What is expected: Continue the biography of Patrick Anderson below, starting after its last sentence.

Source extract:
※ ※ ※

Bio
Patrick Anderson works at the interstices of performance studies and cultural studies, focusing in particular on the constitutive role of violence, mortality, and pain in the production and experience of political subjectivity. He is the author of So Much Wasted: Hunger, Performance, and the Morbidity of Resistance (Duke UP, 2010), Autobiography of a Disease (Routledge, 2017; winner of the ICQI Book Award and finalist for the Many Voices Prize), and Empathy’s Others (forthcoming); the co-editor, with Jisha Menon, of Violence Performed: Local Roots and Global Routes of Conflict (Palgrave, 2009); and the author, interviewer, or co-author of numerous essays and book chapters in journals and anthologies. Anderson serves on the editorial boards of Women and Performance and Cultural Studies, and is the co-editor, with Nicholas Ridout, of the “Performance Works” book series at Northwestern University Press. He was a core member of the UC Office of the President Multi-campus Research Group on International Culture and Performance, and formerly served as the Vice-President of the American Society for Theater Research.
Anderson has worked as a director and actor in theater and film; as an anthropologist in Sri Lanka, Chicago, and New Mexico; and as an activist and organizer for anti-war groups in Sri Lanka, for the Berkeley Free Clinic in California, and for HIV/AIDS groups in various locations in the United States. He has previously taught undergraduate and graduate classes in performance and culture at Stanford University; the University of California, Berkeley; the University of North Carolina at Chapel Hill; and the MFA program at the American Conservatory Theater (San Francisco).

※ ※ ※

Records provided:
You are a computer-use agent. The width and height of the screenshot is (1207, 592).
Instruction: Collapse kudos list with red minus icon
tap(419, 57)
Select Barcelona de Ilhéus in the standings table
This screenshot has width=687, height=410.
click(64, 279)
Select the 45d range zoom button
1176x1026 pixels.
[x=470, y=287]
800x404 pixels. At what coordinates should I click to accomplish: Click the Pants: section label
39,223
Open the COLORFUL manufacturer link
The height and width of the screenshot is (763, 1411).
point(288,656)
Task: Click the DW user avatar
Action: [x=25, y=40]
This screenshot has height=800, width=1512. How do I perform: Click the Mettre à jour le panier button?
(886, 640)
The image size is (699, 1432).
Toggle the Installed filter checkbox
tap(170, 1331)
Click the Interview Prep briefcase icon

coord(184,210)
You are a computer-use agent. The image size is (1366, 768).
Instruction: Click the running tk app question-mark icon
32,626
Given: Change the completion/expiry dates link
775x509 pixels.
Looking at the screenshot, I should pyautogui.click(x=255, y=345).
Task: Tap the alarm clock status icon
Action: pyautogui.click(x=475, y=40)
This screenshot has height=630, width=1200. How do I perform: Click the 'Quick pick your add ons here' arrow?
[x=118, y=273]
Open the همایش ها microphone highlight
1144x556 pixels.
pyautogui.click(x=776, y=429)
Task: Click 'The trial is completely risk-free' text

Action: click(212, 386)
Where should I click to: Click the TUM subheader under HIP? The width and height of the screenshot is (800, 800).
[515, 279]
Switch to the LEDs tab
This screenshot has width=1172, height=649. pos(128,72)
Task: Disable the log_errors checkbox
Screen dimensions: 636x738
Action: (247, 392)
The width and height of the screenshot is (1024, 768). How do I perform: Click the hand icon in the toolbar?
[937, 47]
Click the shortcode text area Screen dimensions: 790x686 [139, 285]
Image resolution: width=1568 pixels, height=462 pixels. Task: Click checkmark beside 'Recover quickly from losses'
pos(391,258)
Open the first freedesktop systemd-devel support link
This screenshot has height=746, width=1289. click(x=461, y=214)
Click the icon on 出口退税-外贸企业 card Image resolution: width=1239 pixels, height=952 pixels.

※ ※ ※

Answer to the problem:
Education
Ph.D. (University of California, Berkeley) - Performance Studies;
Designated Emphasis in Women, Gender, and Sexuality
M.A. (University of North Carolina at Chapel Hill) - Communication Studies
and Cultural Studies
B.S. (Northwestern University) - Performance Studies and Anthropology
Teaching
Anderson has taught graduate and undergraduate courses at Stanford University; the University of North Carolina at Chapel Hill; the University of California, Berkeley; Los Medanos College; and the American Conservatory Theater's graduate program. His courses have included studio classes in literature and adaptation, acting, movement, and performance art; seminars in women's studies, queer theory, ethnic studies, and cultural studies; and larger classes in "multicultural" performance, American studies, communication/cultural studies, and visual arts.